- Supreme Court of the United States

Argued January 6, 9, 1905 Decided January 30, 1905
- Full case name: Swift & Co. v. United States
- Citations: 196 U.S. 375 (more) 25 S. Ct. 276; 49 L. Ed. 518; 1905 U.S. LEXIS 908

Holding
- The Commerce Clause allows the federal government to regulate monopolies if it has a direct effect on commerce.

Court membership
- Chief Justice Melville Fuller Associate Justices John M. Harlan · David J. Brewer Henry B. Brown · Edward D. White Rufus W. Peckham · Joseph McKenna Oliver W. Holmes Jr. · William R. Day

Case opinion
- Majority: Holmes, joined by unanimous

Laws applied
- Commerce Clause

= Swift & Co. v. United States =

Swift & Co. v. United States, 196 U.S. 375 (1905), was a case in which the United States Supreme Court ruled that the Commerce Clause allowed the federal government to regulate monopolies if it has a direct effect on commerce. It marked the success of the Presidency of Theodore Roosevelt in destroying the "Beef Trust". This case established a "stream of commerce" (or "current of commerce") argument that allows Congress to regulate things that fall into either category. In particular it allowed Congress to regulate the Chicago slaughterhouse industry. Even though the slaughterhouse supposedly dealt with only intrastate matters, the butchering of meat was merely a "station" along the way between cow and meat. Thus, as it was part of the greater meat industry that was between the several states, Congress can regulate it. The Court's decision halted price fixing by Swift & Company and its allies.

==Details==

The case originated in 1902 when President Theodore Roosevelt directed his Attorney General Philander Knox to bring a lawsuit against the "Beef Trust" on antitrust grounds using the Sherman Antitrust Act of 1890. The evidence at trial demonstrated that the "Big Six" leading meatpackers were engaged in a conspiracy to fix prices and divide the market for livestock and meat in their quest for higher prices and higher profits.

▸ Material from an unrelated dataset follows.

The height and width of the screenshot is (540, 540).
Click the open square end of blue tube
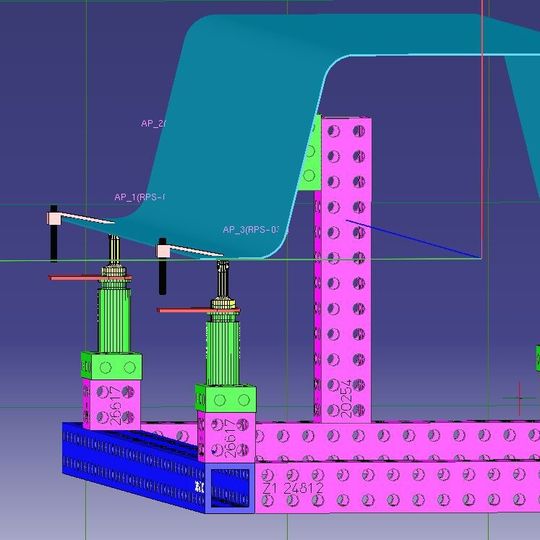click(x=230, y=488)
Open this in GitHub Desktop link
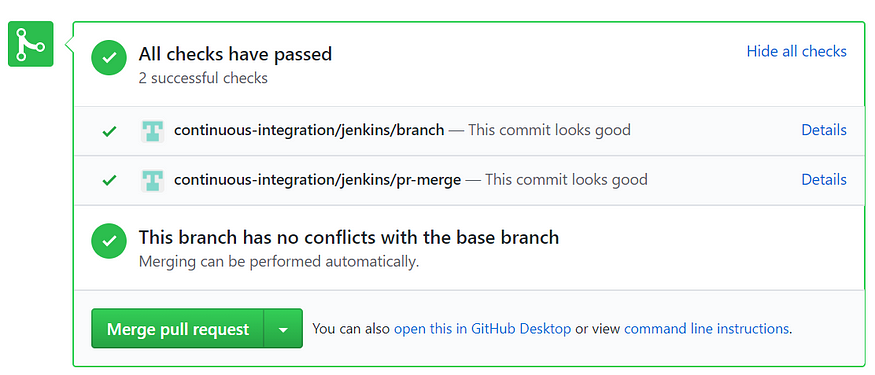Image resolution: width=875 pixels, height=375 pixels. (482, 329)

They blacklisted competitors who failed to go along, used false bids, and accepted rebates from the railroads. The six companies involved were Swift, Armour, Morris, Cudahy, Wilson and Schwartzchild. Together, they did $700 million a year in business and controlled half of the national market, and up to 75% in New York City.

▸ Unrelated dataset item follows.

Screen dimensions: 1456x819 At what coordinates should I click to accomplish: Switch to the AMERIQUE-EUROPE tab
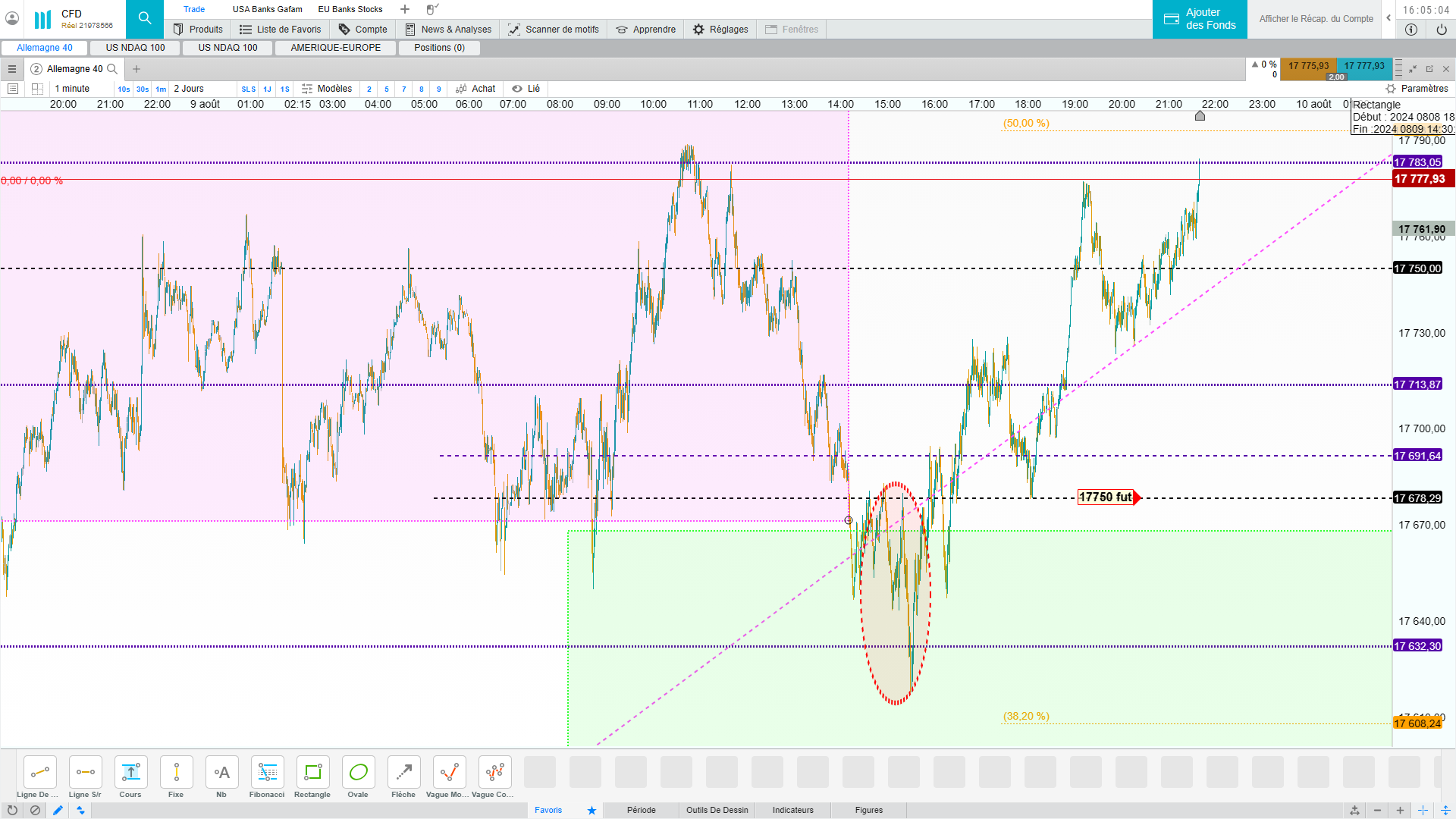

When they were hit with federal injunctions in 1902, the Big Six agreed to merge into one National Packing Company in 1903 to continue to control the trade internally. The case was heard by the Supreme Court in 1905, shortly after it struck down a similar consolidation and the Northern Securities case of 1904. Speaking for the court, Oliver Wendell Holmes Jr. broadened the meaning of "interstate" commerce by including actions that were part of the chain where the chain was clearly interstate in character. In this case, the chain ran from farm to retail store and crossed many state lines.

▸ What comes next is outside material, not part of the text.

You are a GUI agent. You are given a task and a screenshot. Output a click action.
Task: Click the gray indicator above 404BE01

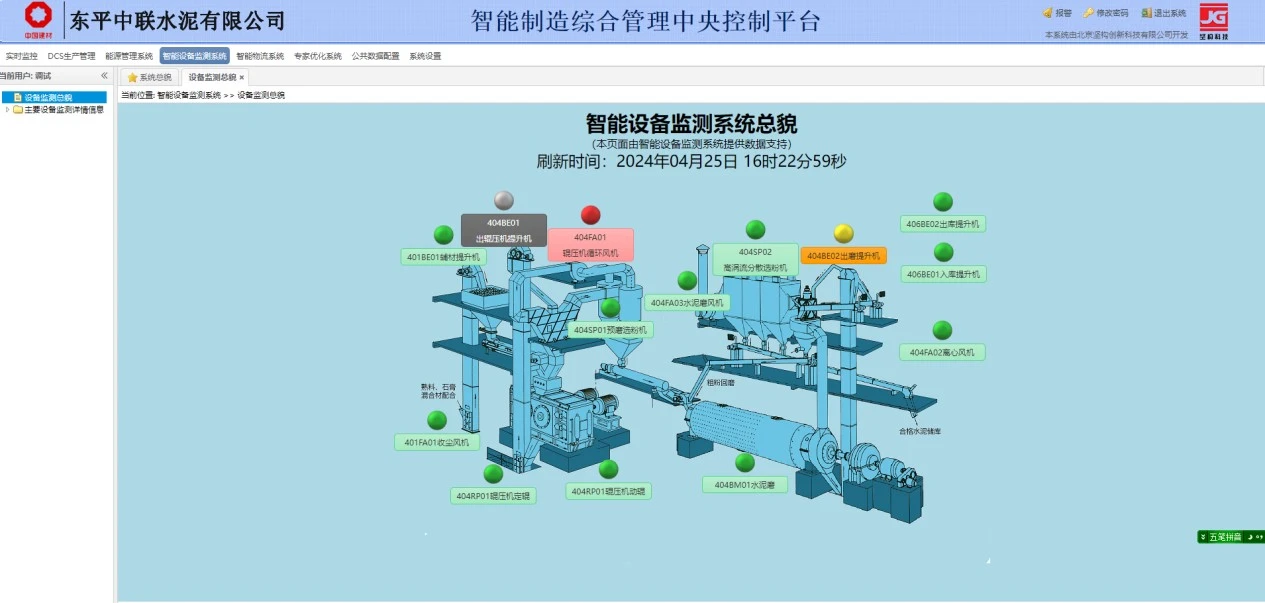click(504, 200)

The federal government's victory in the case encouraged it to pursue other antitrust actions. Public opinion, outraged by Upton Sinclair's novel The Jungle, which depicted horribly unsanitary conditions in Chicago's meatpacking plants, supported the decision. Congress followed by passing in 1906 both the Pure Food and Drug Act and the Meat Inspection Act.

==Aftermath==
Following the decision, US meatpacking companies expanded into South America, in particular Argentina where they continued to engage in cartel behavior, causing a decline in cattle prices but increase in meat prices.